9 In some cases, a legislature or court may determine that it is possible, but not certain, that the preferred candidate of minority voters would be elected on the basis of "crossover" voting. Under petitioners' apparent standard, it is unclear how probable the election of a preferred candidate would have to be (or how confident a legisla ture or court would have to be about the candidate's election) in order to satisfy the "functional majority" test. See Pet. Br. 40 (suggesting that the plaintiff must show that minority voters are "likely" to have the "opportunity" to elect candidates of their choice); Lawyers' Committee Br. 4 (suggesting that the plaintiff must show that "minority voters * * * have a realistic potential to elect candidates of their choice").

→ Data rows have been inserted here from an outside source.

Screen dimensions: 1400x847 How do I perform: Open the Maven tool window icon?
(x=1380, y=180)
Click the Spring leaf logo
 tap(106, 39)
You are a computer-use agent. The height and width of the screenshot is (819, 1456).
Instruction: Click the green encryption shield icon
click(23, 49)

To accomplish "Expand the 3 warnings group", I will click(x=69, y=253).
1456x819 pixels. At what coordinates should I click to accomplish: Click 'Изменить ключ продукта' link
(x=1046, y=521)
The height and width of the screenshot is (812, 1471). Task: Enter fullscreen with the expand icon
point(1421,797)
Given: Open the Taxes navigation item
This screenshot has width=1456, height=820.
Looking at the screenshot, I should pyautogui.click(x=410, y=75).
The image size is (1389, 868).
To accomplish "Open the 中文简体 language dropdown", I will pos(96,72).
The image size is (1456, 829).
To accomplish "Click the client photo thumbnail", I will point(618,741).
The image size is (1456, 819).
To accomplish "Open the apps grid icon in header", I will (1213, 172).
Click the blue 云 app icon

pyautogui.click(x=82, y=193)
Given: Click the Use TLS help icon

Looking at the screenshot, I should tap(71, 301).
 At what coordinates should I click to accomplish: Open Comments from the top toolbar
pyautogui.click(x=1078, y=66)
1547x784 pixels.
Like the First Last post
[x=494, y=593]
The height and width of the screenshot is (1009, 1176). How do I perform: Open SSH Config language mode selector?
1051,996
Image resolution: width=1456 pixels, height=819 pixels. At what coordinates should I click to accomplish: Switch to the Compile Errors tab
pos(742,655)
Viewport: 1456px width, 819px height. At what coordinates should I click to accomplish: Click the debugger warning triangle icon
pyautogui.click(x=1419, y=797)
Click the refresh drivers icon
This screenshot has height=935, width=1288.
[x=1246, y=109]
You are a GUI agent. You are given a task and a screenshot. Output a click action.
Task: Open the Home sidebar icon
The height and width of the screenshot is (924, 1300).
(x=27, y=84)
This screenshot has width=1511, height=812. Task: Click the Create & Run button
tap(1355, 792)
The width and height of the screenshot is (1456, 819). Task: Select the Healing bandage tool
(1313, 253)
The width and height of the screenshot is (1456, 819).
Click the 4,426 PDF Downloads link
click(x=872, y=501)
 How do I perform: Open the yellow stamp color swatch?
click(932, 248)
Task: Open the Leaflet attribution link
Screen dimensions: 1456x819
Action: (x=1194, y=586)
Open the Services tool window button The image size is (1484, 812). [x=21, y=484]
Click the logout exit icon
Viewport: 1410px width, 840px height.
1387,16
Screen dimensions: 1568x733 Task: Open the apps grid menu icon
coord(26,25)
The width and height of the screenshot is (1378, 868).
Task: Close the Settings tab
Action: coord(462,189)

10 Petitioners suggest (Br. 31) that the necessary amount of "cross over" voting is 11%. That is misleading. Because African American voters constituted 39.36% of the voting-age population in House District 18, other voters constitute 60.64% of that population. Assuming that every African American voter supported the candidate of choice, it is true that another 10.64% of the total voting-age population would have to support that candidate for the candidate to be elected. The critical fact, however, is that 17.55% of the remaining voting-age population (i.e., 10.64% divided by 60.64%) would have to "cross over" to support the minority group's candidate of choice.
11 Although respondents stipulated, with regard to the third Gingles precondition, that "the racial difference in the preference of voters results in the white majority voting sufficiently as a block [sic] to usually enable it to defeat the minority's preferred candidate," Pet. App. 130a, they made no stipulation concerning the distinct question of the extent to which white voters in House District 18 would "cross over" to support the minority group's preferred candidate (or the extent to which members of the minority group would support other candidates).
12 In making this determination, the lower courts would need to consider petitioners' evidence that, in the wake of the 1990 census, no House district elsewhere in North Carolina with an African American voting-age population of less than 38.37% had a history of electing African American representatives. J.A. 40, 45. The lower courts would also need to consider evidence concerning how the alternative district proposed by respondents would perform. See Resp. Br. 8-9, 49-50.